* _Stored data_
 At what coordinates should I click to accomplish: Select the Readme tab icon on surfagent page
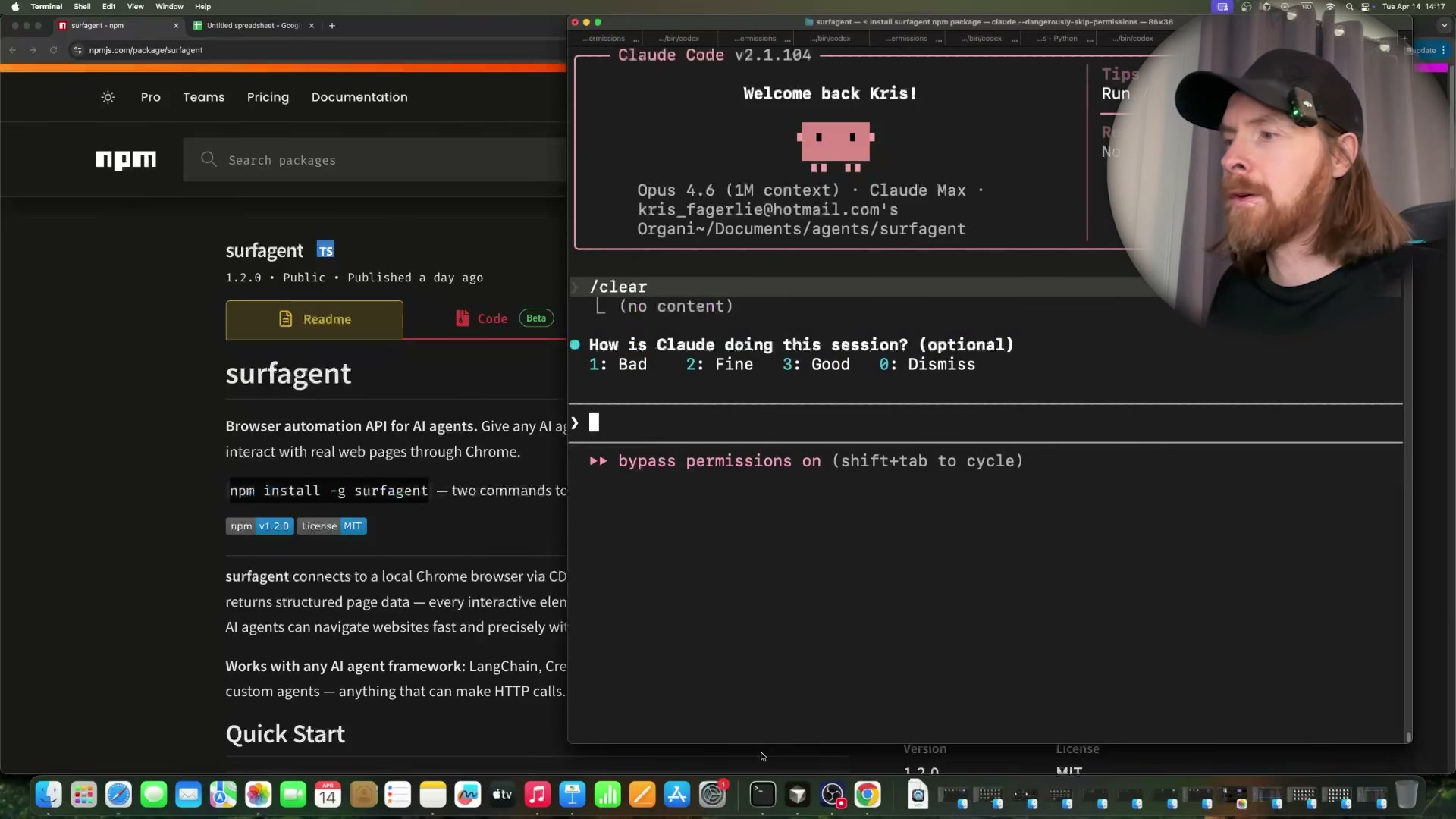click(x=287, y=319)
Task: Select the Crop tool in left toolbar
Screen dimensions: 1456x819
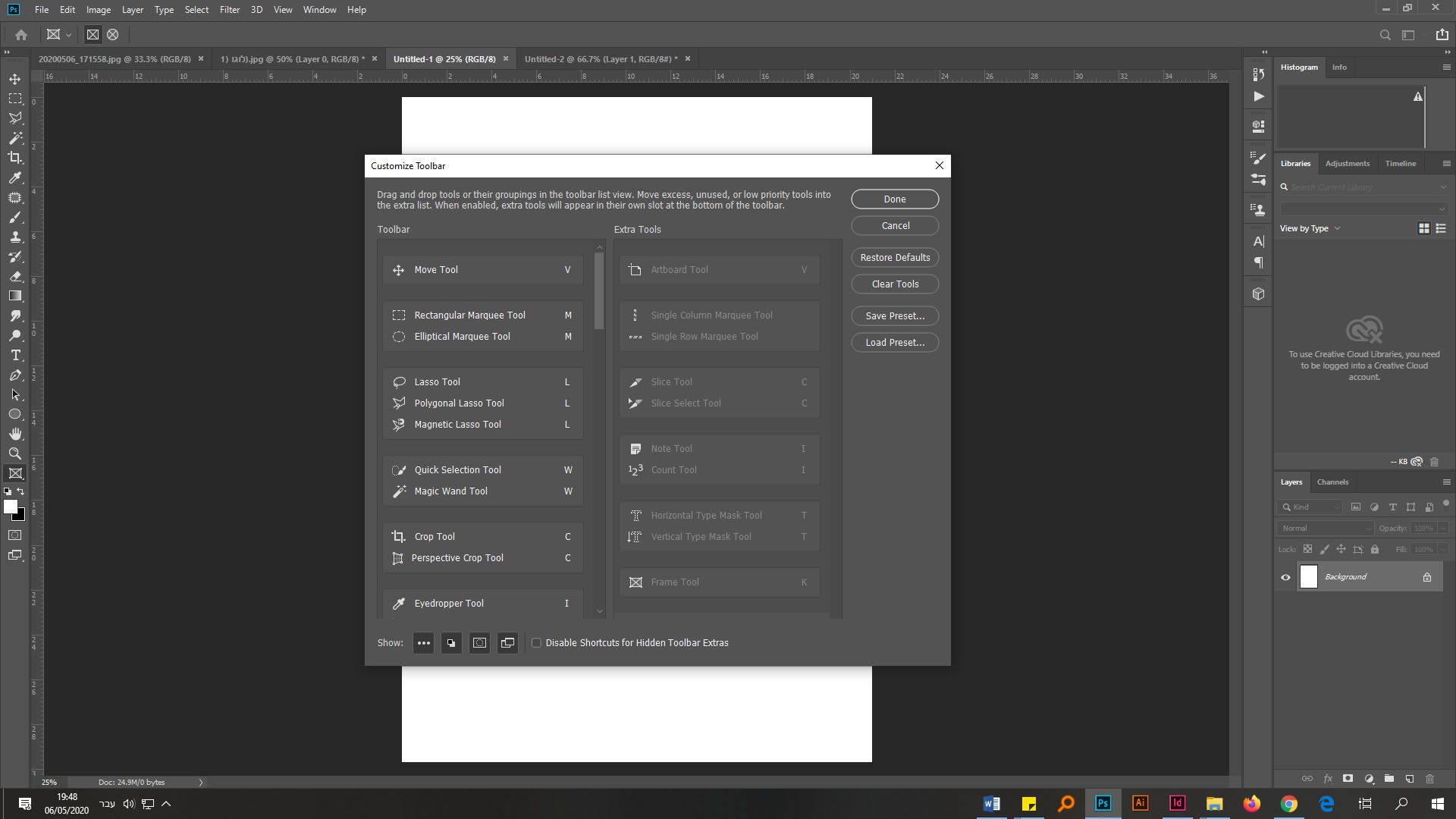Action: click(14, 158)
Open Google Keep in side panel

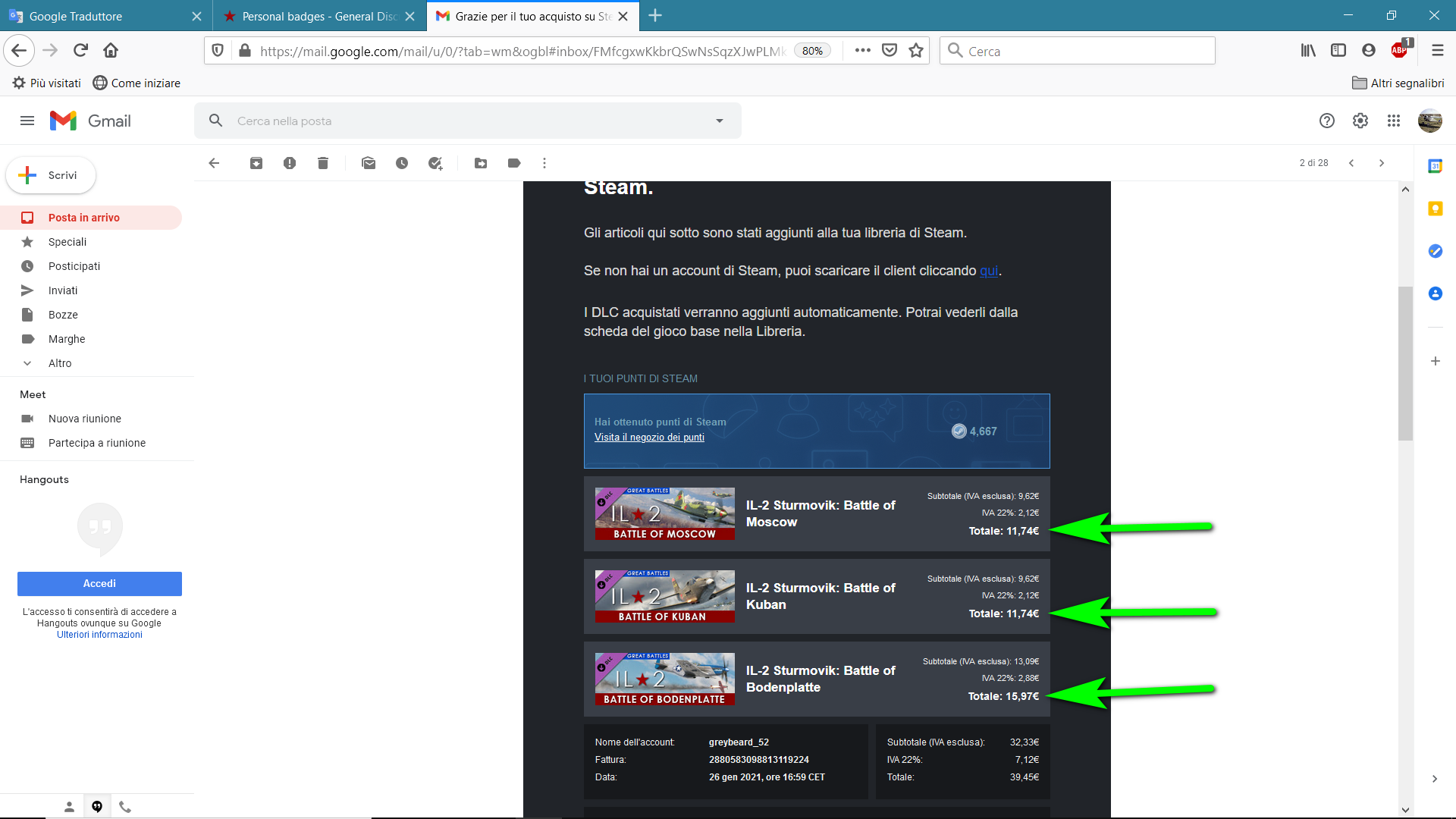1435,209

* _WHAT YOU WILL DO_
An exact copy is needed of every line from the line containing "Screen dimensions: 1456x819" to the last line of the records; pictures stay out of it.

* _RESULT_
Screen dimensions: 1456x819
Action: click(14, 158)
Open Google Keep in side panel

1435,209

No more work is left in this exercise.